浅葱色

@hiduki1210

序章

————元治元年・京・島原にて


浅葱色の隊着を着た男達が颯爽と色町を闊歩する。それも堂々たるモノであるが、島原に来た男も、張見世の中の女も朱色に塗られた格子越しにその姿を目で追っていた。


東国から来た、田舎侍。

それがこの男達が京に来たばかりの頃の町人達からの評価であった。


島原の門の近くに立つ店の前で男達の歩みが止まり、店の者が戸を開ければ、一人の男が声を上げた。


「御用改めである。」


声を上げたのは、近藤勇であった。


刀を持った男達が店の中に入れば、雲の子を散らすように客達が逃げ出していく。


大混乱となった店の中に、逃げの小五郎と呼ばれた桂小五郎の姿もあった。

幾松に逃げ道を確保してもらう為に彼女についていく桂。だが、幾松の前には、一人の女が立ちはだかった。


「————君菊。」


艶やかな赤い着物を着こなす女の瞳は、碧い瞳で、真っ直ぐに幾松の後ろの男を見つめていく。幾松が呼んだかと思えば、


「お願い。見逃して?」


そう懇願された。

息を深く吐き出した"君菊"と呼ばれた女は、幾松へと視界を移す。


「————ついて来て。」


不安を抱えながら、桂と幾松は、彼女について行くしない。


叫び声が遠ざかる事を確認しながら足を進めて行けば、物置へと到着した。つづらを退かした君菊は、


「此処から出られる。」


それだけを告げた。


「君は、土方の馴染みだろう?どうして俺を……。」


君菊は、新選組副長・土方歳三の馴染み。その彼女が、桂小五郎を見逃した。それがどうしても負に落ちずに口にしたのは、他の誰でも無い。桂小五郎である。
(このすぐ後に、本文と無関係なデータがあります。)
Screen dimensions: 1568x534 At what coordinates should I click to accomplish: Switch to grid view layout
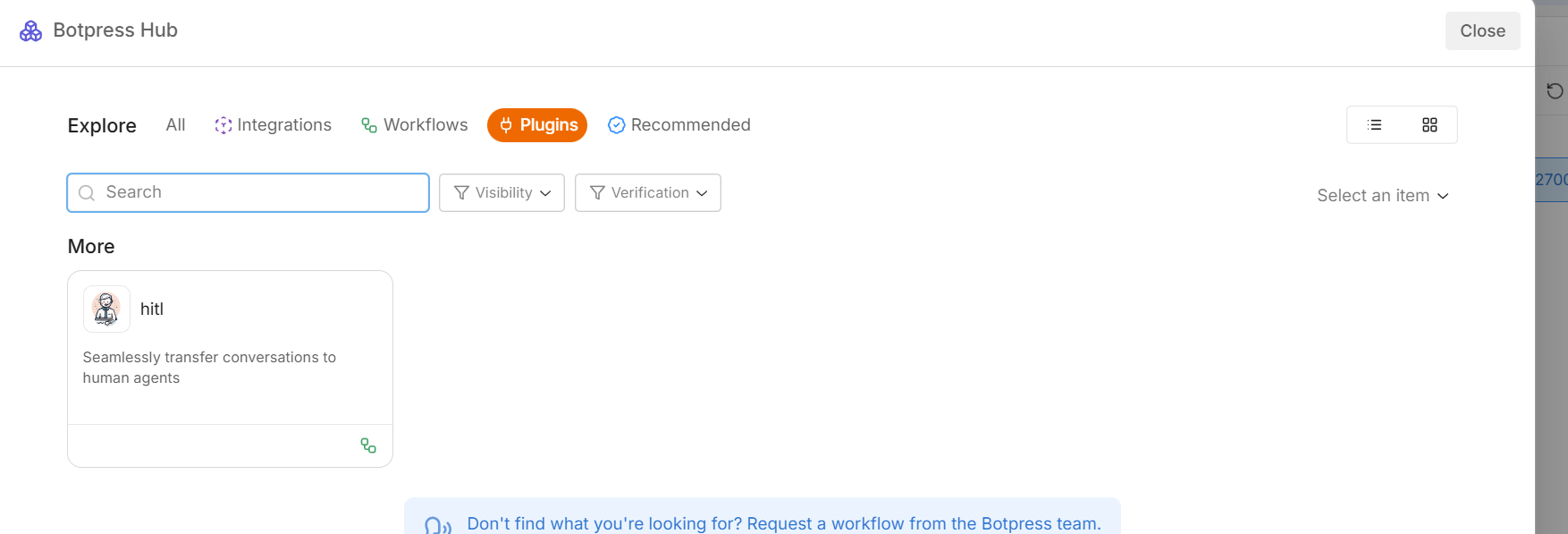(1429, 125)
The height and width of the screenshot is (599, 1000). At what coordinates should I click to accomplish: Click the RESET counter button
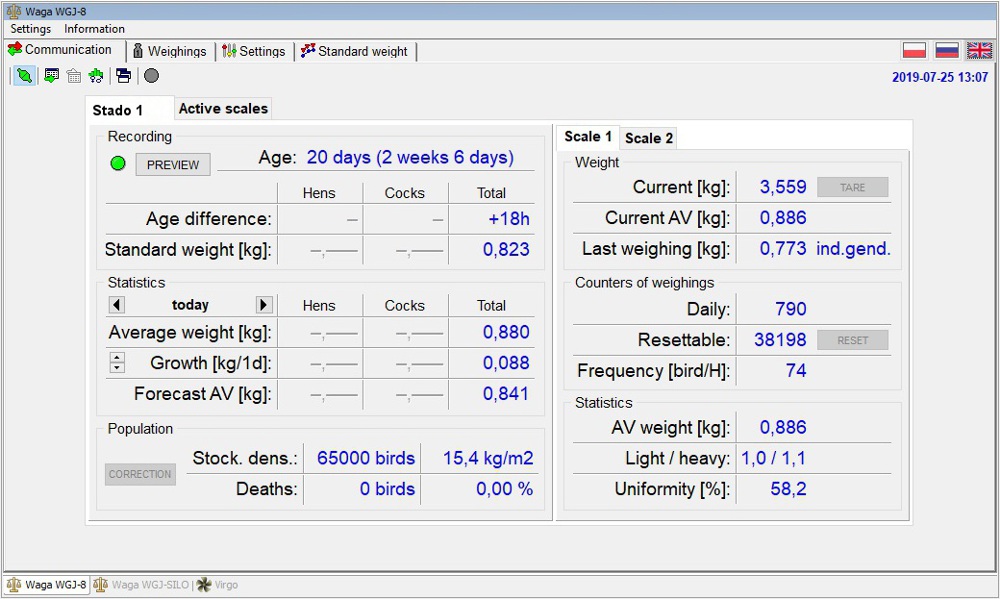pyautogui.click(x=852, y=340)
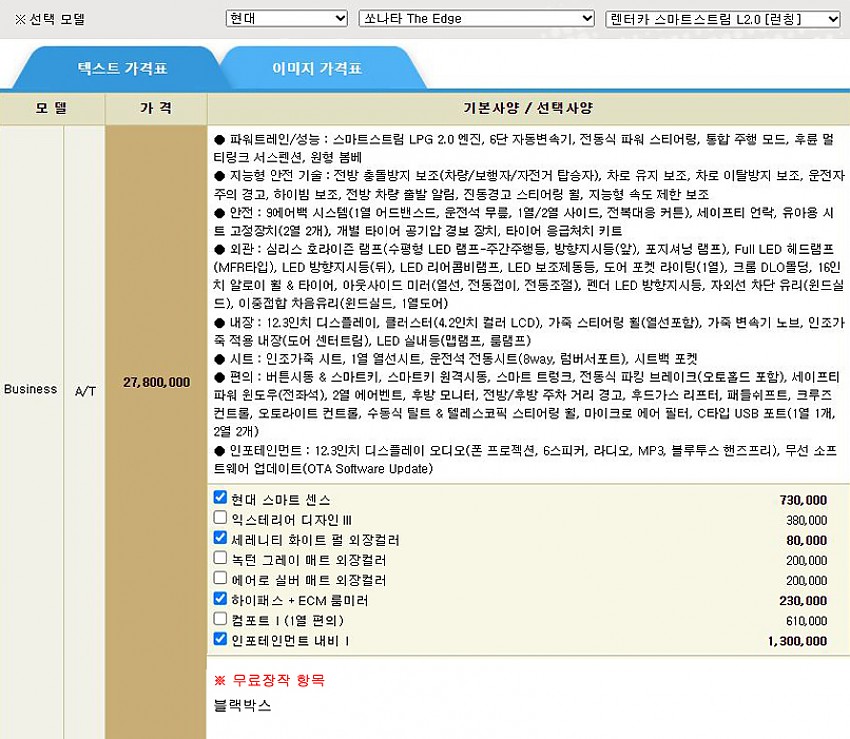Uncheck the 인포테인먼트 내비 I option
The width and height of the screenshot is (850, 739).
pos(221,638)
「私は、貴方の名は存じ上げません。貴方を助けた理由があるとすれば、

————誰も死んで欲しく無いから。」

ただ、それだけ。


彼女は、そう言うだけだった。


頭を下げた桂は、抜け道から店の外へと逃れていった。


すぐさまつづらを戻した君菊であるが、幾松の腕を取り、つづらへと隠す。


人差し指を立てた彼女は、その指で自分の唇を軽く叩く。


意味を理解した幾松は、口を手で押さえて大人しくつづらの中に入った。それに蓋をし、真っ直ぐに戸を見つめれば、その戸は、荒っぽく開けられていく。
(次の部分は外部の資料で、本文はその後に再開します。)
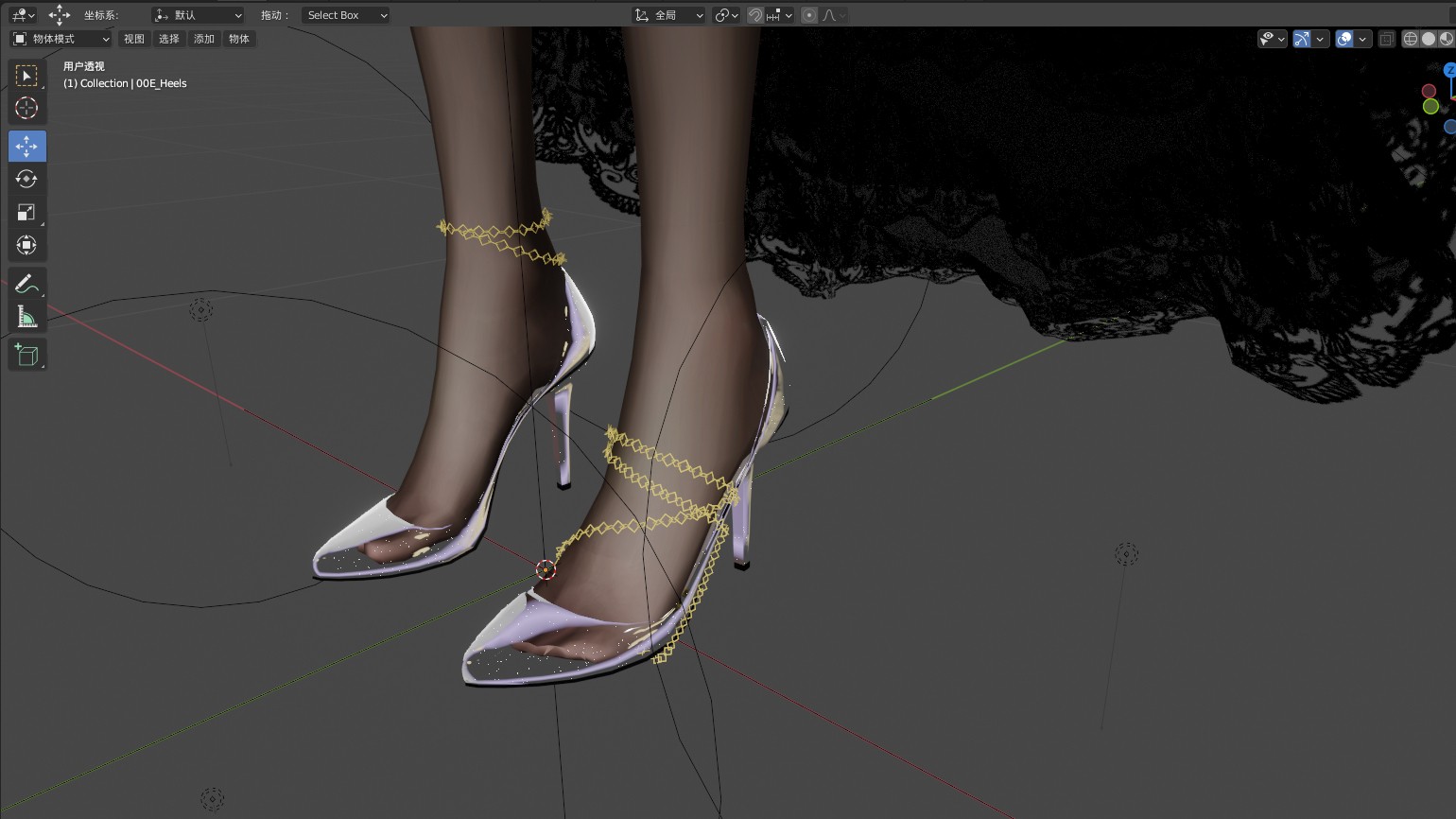The width and height of the screenshot is (1456, 819).
Task: Select the Select Box tool in toolbar
Action: coord(26,76)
「————ちぃ。テメェ、何してやがった!桂小五郎は?」


自分に大股で近づく男は、土方歳三である。


「見てません。」


「見てねぇだぁ?観察が調べて此処に来たんだ。居ないはずがねぇ!」


怒鳴り声を聞いても、怯えもせず真っ直ぐに見つめる女は、


「そんな事言われても、桂小五郎の顔、知らんのですけど?」


そう返す女に土方の方が息を吐き出していく。


「とぼけてもダメだ。

テメェは、観察方組長だ。きっちり罰は受けてもらうからな。」


睨みを利かした男であるが、


「なら、証拠を出して。

私が逃したっていう証拠。それがあるなら、ちゃんと罰は受けるよ。よっちゃん。」


にっこりと笑う君菊に頭を掻く土方。


「んなもん、桂を捕まえりゃ分かる事だ。」


そう言った直後、隊士が一人駆け込んできて、


「————大変です!桂小五郎が逃げました!」


息を切らし告げた隊士は、土方の睨みに怯える事となる。


「証拠が無くなったみたいだね?」


桂が逃げ切ったのなら、自分が逃した証拠など、つづらに入れた幾松のみが知るだけ。彼女が口を開く筈がない。愛しい人を逃した。とは、誰も言わないであろう。


幾松を隠したのは、桂と接点があり過ぎる彼女と一緒に居る事は、証拠と共にいるのと同じ。そう考えたからだ。


自分の勝利を確信した女の口角は、上昇し、土方は、ポツリ呟いた。


「どうやら、俺は、テメェの育て方を間違えたみてぇだな。」


そんな事を言う男に、女は首を傾げるばかりであった。


君菊と土方がであったのは、この時より、10年以上も時を遡る。


これは、時代に翻弄された少女と、彼女を取り巻く男達の話である。